\title{Unicode}
Those of us who have been working with text for some time are familiar with
the many different ways in which accents, other diacritics and
non-alphanumeric symbols are coded, not to mention non-Latin texts like
Arabic, Kanji, and all the other languages in which the staff at the
School of Oriental and African Studies manage to produce setting.

Of course, we all use \ASCII\ (or \EBCDIC, which is not very different),
unless you happen to use Locoscript, but there is no standard way of
representing characters above \ASCII\ 127. The DOS high-level \ASCII\
characters have become a sort of standard on pcs, but certainly cannot be
assumed in any text file.

Unicode is a new character coding system based on \ASCII. It has been
produced by a consortium, Unicode Inc., which includes Apple, Xerox, IBM, Microsoft, SUN, Novell, Aldus,
and NeXT, and is a 16-bit system. It therefore allows 65,536 characters to
be coded.  This number is still not enough to include all the Chinese,
Japanese and Korean traditional characters (alphabets is the wrong word
here), which together add up to about 125,000 symbols, although eliminating
duplicates in the different languages reduces this to about 36,000
characters in common use. This is still considered to be too many when taken in conjunction
with the other symbols required.

Unicode then uses a process called `unification' so that each character is
given a code. 
Irrespective of what language the character is in, what it means, or how it is
pronounced, it will still have the same code.  This is similar to the way
that \ASCII\ codes letters without any reference to how they are pronounced
in different languages, except that in the Eastern languages, the `Han'
characters represent words rather than letters. After unification, there
are about 18,000 characters and the total `character set' now stands at
about 25,000, which leaves plenty of room for `non-unified' Han characters
and other alphabets (have they include Amharac, for example?).
Incidentally, the first 128 characters correspond to \ASCII. This is a
relief and seems obvious, but how often has the obvious not been what is
produced? Nonetheless a translation table or program will be necessary to go from
16-bit to 7- or 8-bit coding, or vice-versa.
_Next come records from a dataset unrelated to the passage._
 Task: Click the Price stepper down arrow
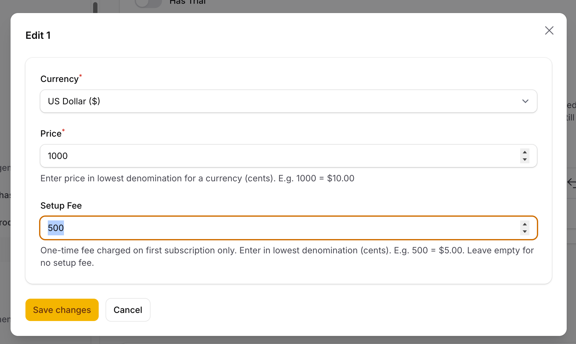[x=524, y=160]

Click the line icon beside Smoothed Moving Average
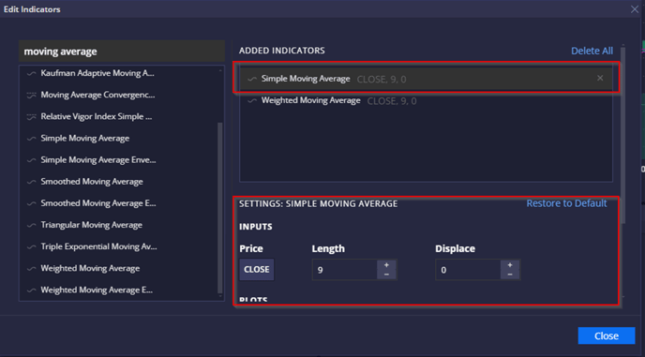pos(31,182)
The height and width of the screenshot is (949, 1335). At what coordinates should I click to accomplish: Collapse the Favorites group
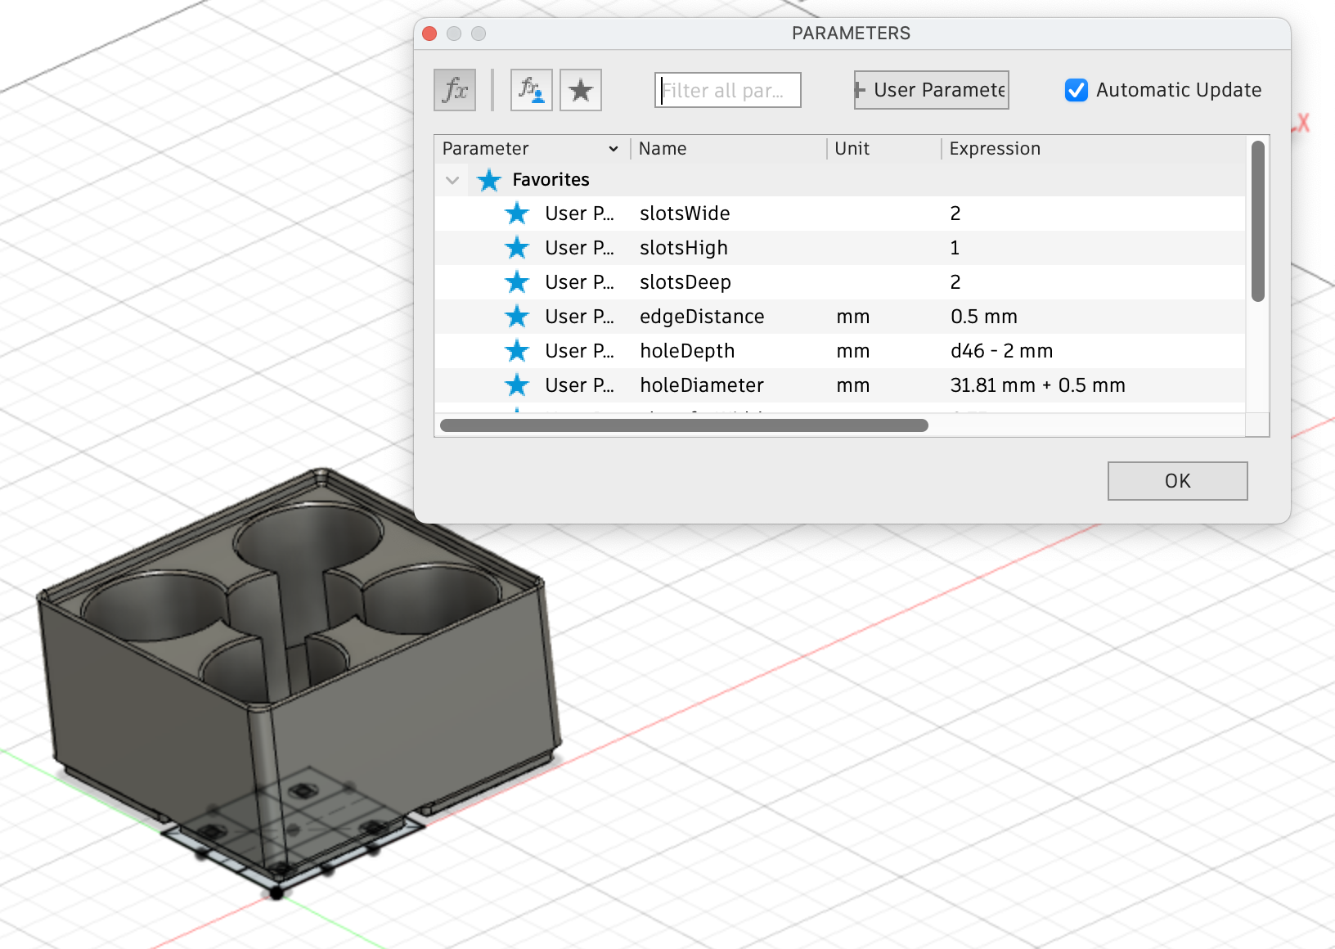point(452,180)
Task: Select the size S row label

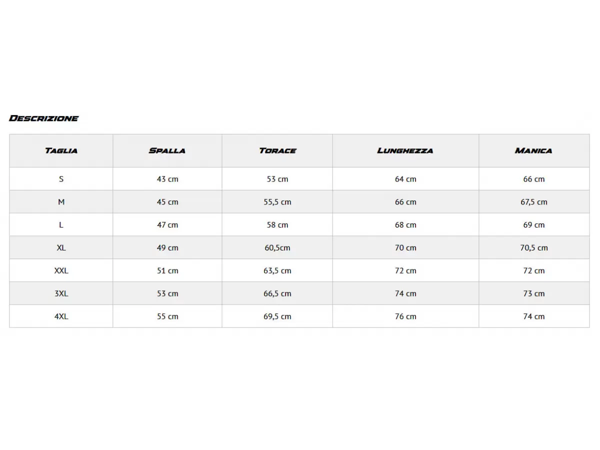Action: pos(61,179)
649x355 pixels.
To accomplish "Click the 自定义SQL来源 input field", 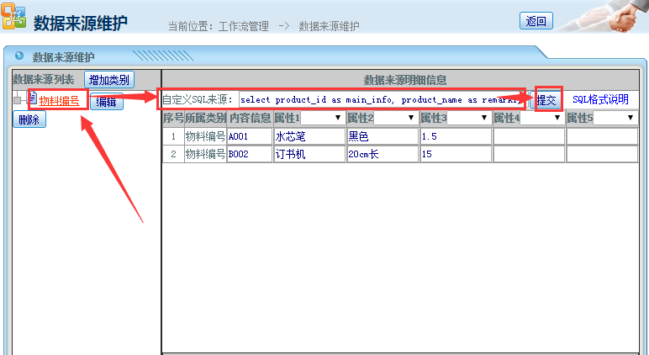I will [380, 99].
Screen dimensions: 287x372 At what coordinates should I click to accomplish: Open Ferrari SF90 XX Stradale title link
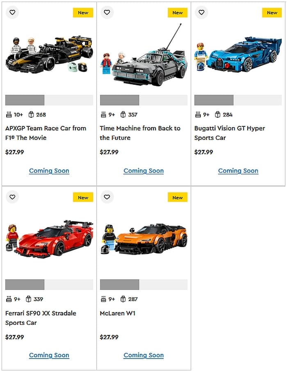tap(41, 318)
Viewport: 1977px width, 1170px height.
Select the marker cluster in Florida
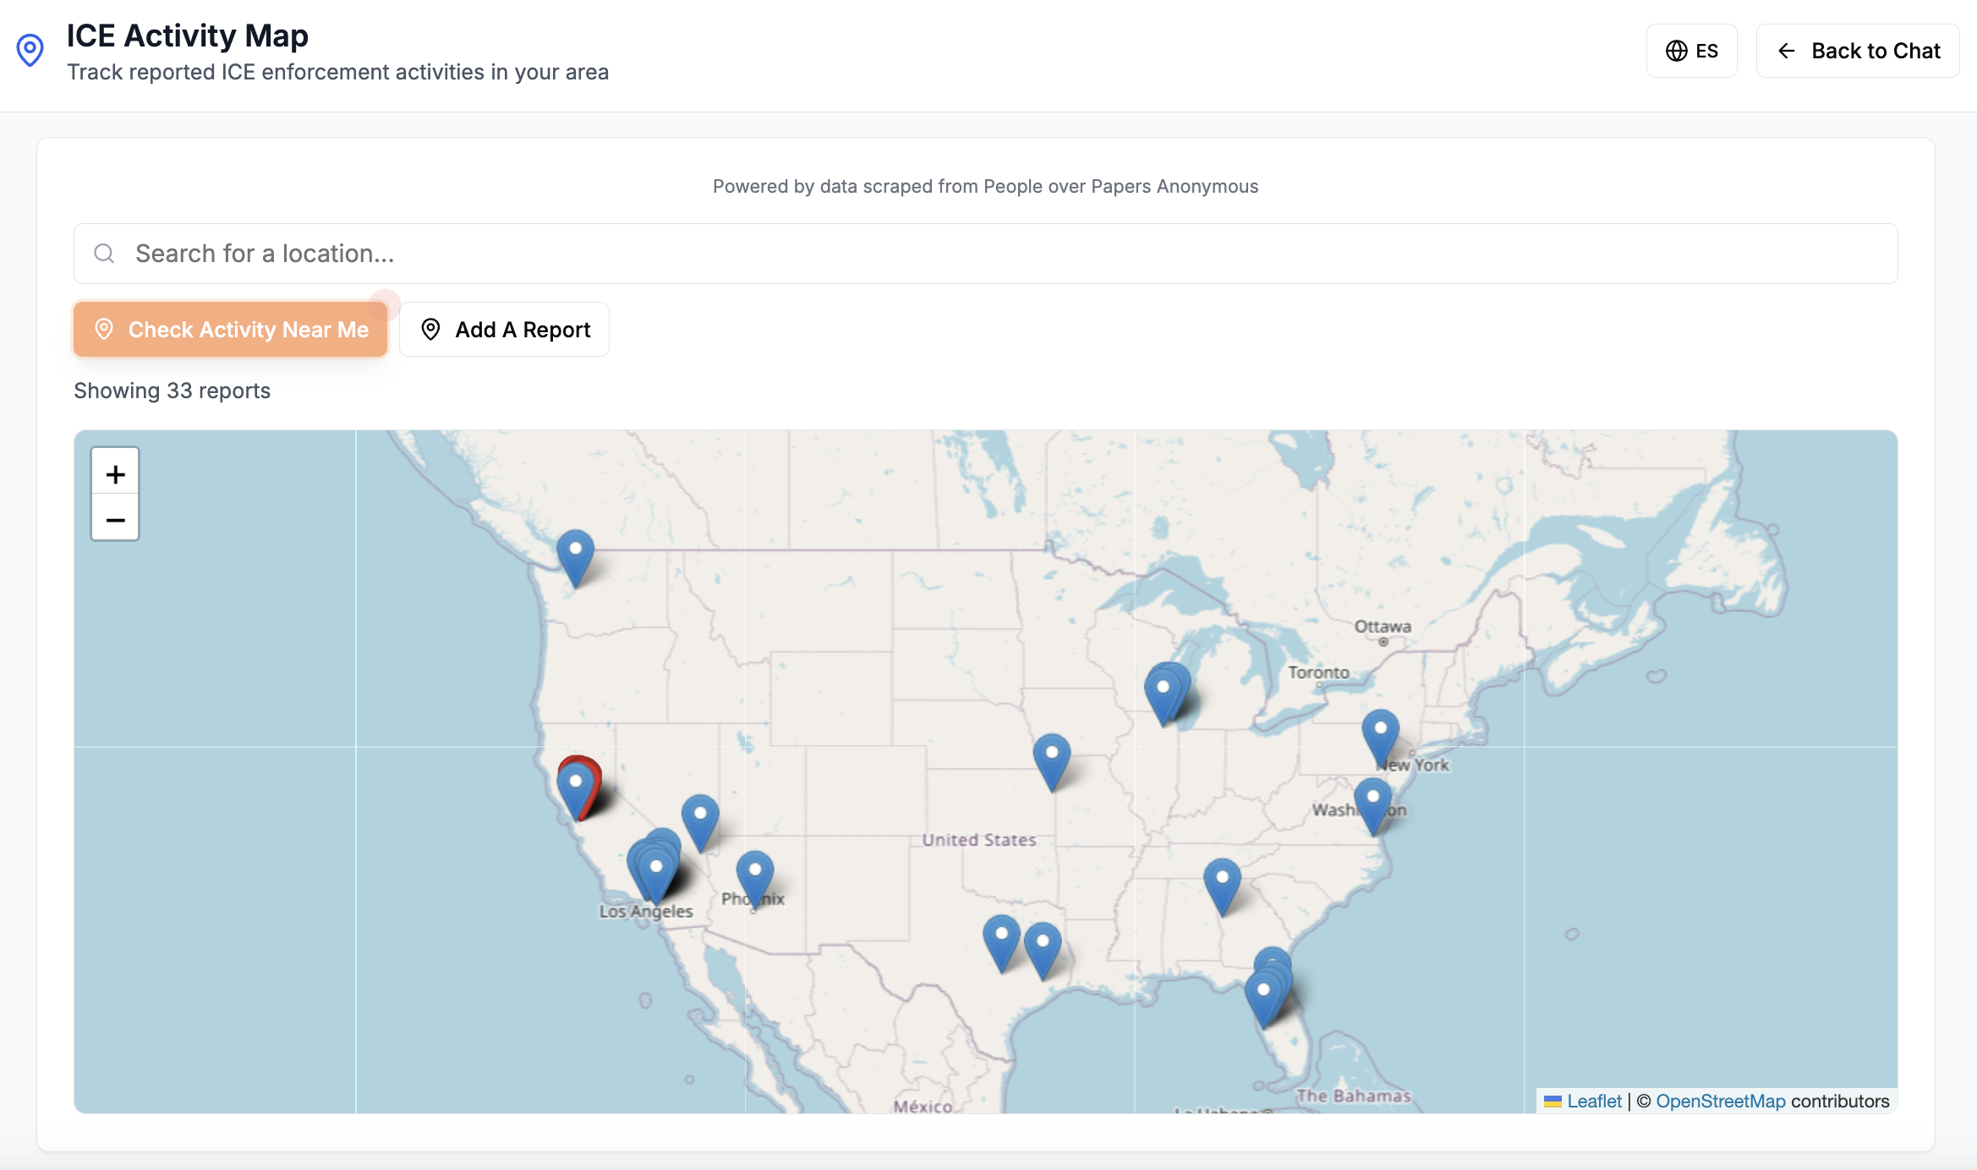tap(1265, 994)
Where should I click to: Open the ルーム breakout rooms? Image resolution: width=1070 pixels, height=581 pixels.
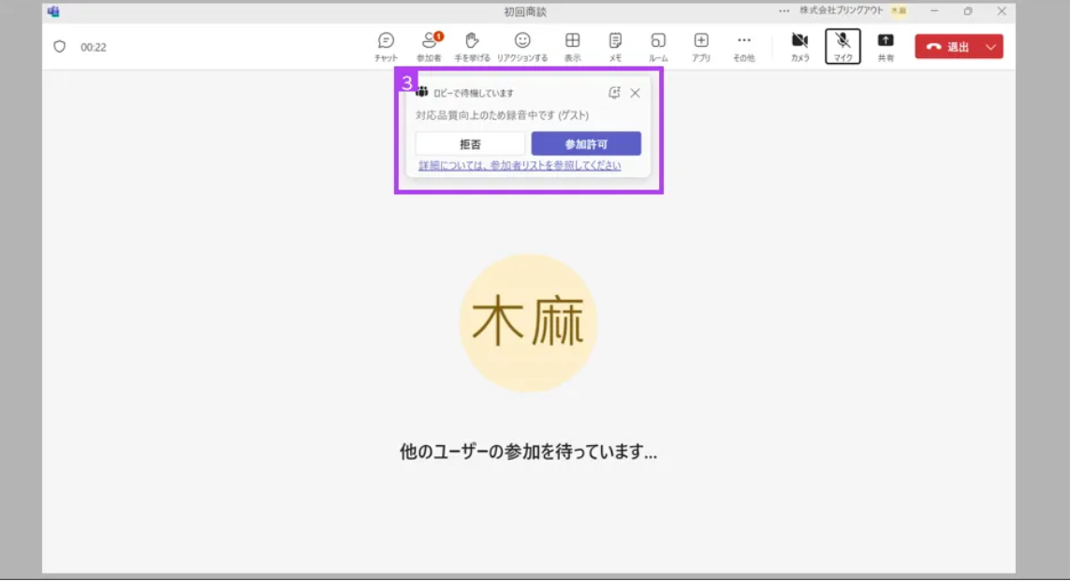[x=658, y=47]
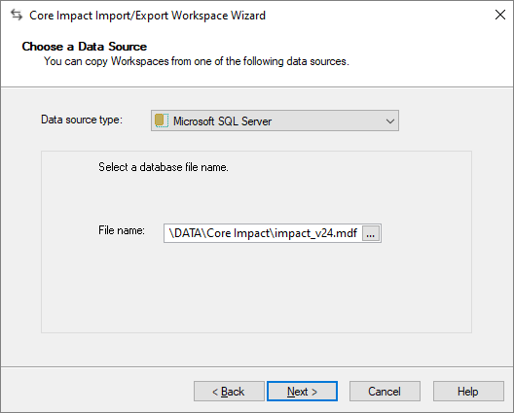Click the 'File name:' label
514x413 pixels.
(x=122, y=230)
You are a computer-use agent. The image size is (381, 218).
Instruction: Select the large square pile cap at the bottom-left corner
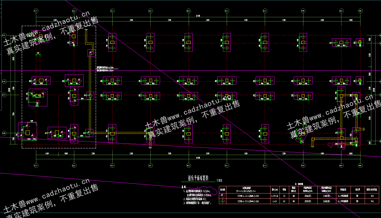coord(27,131)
Most of the vendors involved in the Unicode project plan to produce systems
which incorporate Unicode. Unfortunately, however,
the situation is not that simple; there is another system, which the
International Standards Organisation (ISO) has been working on.
The standards committee has produced a Draft International Standard (DIS
10646), which takes an opposite approach to Unicode, retaining the national
character sets. The coding here is 32-bit and the first eight bits indicate
the character set, with the remaining 24 indicating the character.
$2^{24}$ is nearly 17 million, so even the Chinese character set can
be included with ease. This format is intended to maintain compatibility
with existing standards.

Which system will be adopted? The final aims of the two groups are eventually the
same, but their intermediate aims are different, to have
machine-independent coding (Unicode) and to be compatible with existing standards (ISO). It is interesting to note that the Japanese national standards
group has voted against DIS 10646 because it rejects Han unification, which
they feel is so vital that they have developed their own unifying
standards.

Time will tell, but if past experience is anything to go by, then it is the
ad-hoc standard, available on the hardware, which will be adopted.
Nonetheless, we will still require translation programs (and people to
write them) for some time yet!
\author{David Penfold}